New Jersey Gov. Chris Christie

New Jersey Gov. Chris Christie Credit: AP

George Will is a nationally syndicated columnist.

Near the office of New Jersey's 55th governor sits a sort of shrine to the 34th. Fortunately, Chris Christie is unlike Woodrow Wilson.

Christie is a visceral politician who thrives on conflict. Wilson regarded opposition as impious.

Wilson acquired the governorship, his first elective office, in January 1911, having learned about government mostly from books he wrote about it. Eighteen months later he was the Democrats' presidential nominee.

Christie's only previous elective office was as county freeholder. But later, as the state's only U.S. attorney, he became prominent while learning a lot about New Jersey's gamy political culture by prosecuting some of the participants. This unsentimental political education prepared him so well for the governorship that today, in his 20th month, he is being importuned to seek the Republican presidential nomination.

He won't. Here's why.

He relishes being America's Caesar -- its most powerful governor. He wields a line-item veto, he can revise spending numbers but only down (he blocked $1.3 billion in spending this year), and can exercise a "conditional veto," rewriting legislation and sending it back to the Legislature for approval. The governor appoints the attorney general, treasurer, comptroller, all judges and all county prosecutors.

Understanding the first rule regarding political power -- "use it or lose it" -- he has flexed his institutional muscles. "I don't want to leave my political capital in my desk drawer to frame when I leave." To get the legislature to move on his combative agenda for taming public employees unions, he held 30 town meetings in nine months -- almost one a week.

The Democratic leader of the state Senate has been an ally. An officer of the local ironworkers union, he understands how much private-sector union members resent paying the taxes that fund the perquisites of public-sector unions.

As U.S. attorney, a federal employee, Christie paid 34 percent of his health care premiums. Meanwhile, state and local employees were paying 1.5 percent of their salaries (less than 5 percent of their premiums). A $60,000 teacher would pay $900 for a $19,000 policy, with taxpayers picking up the other $18,100. This year, the Democratic-controlled legislature has agreed to cutting benefits for 750,000 state employees and retirees, increasing current employees' health care and pension contributions, suspending cost-of-living increases, and raising retirement ages. Projected savings: $120 billion over 30 years.

In the 10 years before Christie became governor, property taxes rose 70 percent, primarily to fund the local salaries, pensions and health care that mayors say account for 75 percent of their costs. Previous state administrations had raised taxes 115 times in eight years.

Christie vetoed a "millionaire's" tax that the legislature said would raise $500 million, and with which the legislature proposed to fund $3 billion in spending. Christie says, "I almost wanted to sign it to see that magic happen."

Taxing the rich is popular, but Christie told New Jersey: "If I let my foot off their throat on the millionaire's tax, they're coming after you with the gas tax." That is, the 24-cent increase in the tax the legislature can't get past him.
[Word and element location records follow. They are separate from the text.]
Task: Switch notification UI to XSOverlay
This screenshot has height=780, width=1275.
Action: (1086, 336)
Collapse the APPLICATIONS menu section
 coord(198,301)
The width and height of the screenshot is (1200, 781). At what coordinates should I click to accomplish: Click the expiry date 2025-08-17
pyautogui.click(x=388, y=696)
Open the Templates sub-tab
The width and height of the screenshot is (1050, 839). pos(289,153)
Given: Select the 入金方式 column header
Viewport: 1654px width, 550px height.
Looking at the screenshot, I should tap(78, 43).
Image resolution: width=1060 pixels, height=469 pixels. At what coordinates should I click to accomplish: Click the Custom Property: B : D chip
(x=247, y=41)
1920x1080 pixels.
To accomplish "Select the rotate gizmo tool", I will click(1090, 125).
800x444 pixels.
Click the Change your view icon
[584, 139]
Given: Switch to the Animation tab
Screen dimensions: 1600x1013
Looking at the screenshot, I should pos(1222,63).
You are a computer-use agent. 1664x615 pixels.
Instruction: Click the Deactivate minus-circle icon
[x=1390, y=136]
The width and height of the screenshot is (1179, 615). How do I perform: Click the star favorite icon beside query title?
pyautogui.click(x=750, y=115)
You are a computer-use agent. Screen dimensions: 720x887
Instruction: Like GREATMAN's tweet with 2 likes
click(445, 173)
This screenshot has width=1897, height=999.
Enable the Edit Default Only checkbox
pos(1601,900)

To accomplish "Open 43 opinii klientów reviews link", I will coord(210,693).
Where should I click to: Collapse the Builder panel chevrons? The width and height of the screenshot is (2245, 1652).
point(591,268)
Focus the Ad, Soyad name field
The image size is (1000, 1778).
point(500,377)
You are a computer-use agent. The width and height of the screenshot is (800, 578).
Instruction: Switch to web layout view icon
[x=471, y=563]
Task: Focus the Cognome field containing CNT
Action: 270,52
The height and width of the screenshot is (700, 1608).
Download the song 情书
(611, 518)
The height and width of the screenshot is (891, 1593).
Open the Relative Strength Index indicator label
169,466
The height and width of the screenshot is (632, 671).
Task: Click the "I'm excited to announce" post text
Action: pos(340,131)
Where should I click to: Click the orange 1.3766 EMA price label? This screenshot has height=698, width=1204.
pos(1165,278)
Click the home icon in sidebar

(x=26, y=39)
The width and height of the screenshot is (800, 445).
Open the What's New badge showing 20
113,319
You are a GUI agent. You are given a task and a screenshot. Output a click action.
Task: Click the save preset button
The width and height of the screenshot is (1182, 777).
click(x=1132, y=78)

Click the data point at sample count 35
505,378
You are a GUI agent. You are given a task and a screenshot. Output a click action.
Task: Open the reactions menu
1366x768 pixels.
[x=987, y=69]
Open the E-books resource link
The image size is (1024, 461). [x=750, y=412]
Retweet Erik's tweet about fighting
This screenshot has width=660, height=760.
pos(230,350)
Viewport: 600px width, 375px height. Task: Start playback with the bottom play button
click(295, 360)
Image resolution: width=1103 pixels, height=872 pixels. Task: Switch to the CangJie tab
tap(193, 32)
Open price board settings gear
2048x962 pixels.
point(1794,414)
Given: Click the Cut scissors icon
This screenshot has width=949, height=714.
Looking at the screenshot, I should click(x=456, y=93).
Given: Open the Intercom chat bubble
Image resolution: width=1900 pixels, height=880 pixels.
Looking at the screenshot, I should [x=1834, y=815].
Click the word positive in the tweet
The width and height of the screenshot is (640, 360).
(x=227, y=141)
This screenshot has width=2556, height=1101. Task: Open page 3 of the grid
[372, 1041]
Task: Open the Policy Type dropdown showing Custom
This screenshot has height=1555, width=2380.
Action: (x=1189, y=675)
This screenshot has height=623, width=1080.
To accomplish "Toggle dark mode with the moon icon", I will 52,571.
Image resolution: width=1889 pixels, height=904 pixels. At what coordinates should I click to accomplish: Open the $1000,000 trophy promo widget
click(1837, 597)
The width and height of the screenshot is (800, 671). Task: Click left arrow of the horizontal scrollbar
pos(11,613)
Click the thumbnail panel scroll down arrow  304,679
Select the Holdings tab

Christie was one of the first rocks on which President Barack Obama's overrated political potency crashed. In 2009, Obama campaigned for Gov. Jon Corzine and against Christie in July, October and the Sunday before Christie won handily. No one outside of Washington has made more political waves in the last 20 months than Christie, and no one inside Washington has been as successful.

But he has four children, ages 8 to 17, he will not abandon for presidential politics. When he visited a workaholic aide during her difficult labor before her daughter was born, he said, "Put away your BlackBerry, you are in the middle of a miracle."

As subtle as a linebacker, as direct as an uppercut, Christie, explaining why he will not run, demonstrates why many wish he would. When supporters argue, "You can't say you're not ready -- look at Obama," he replies: "Yeah, look at him."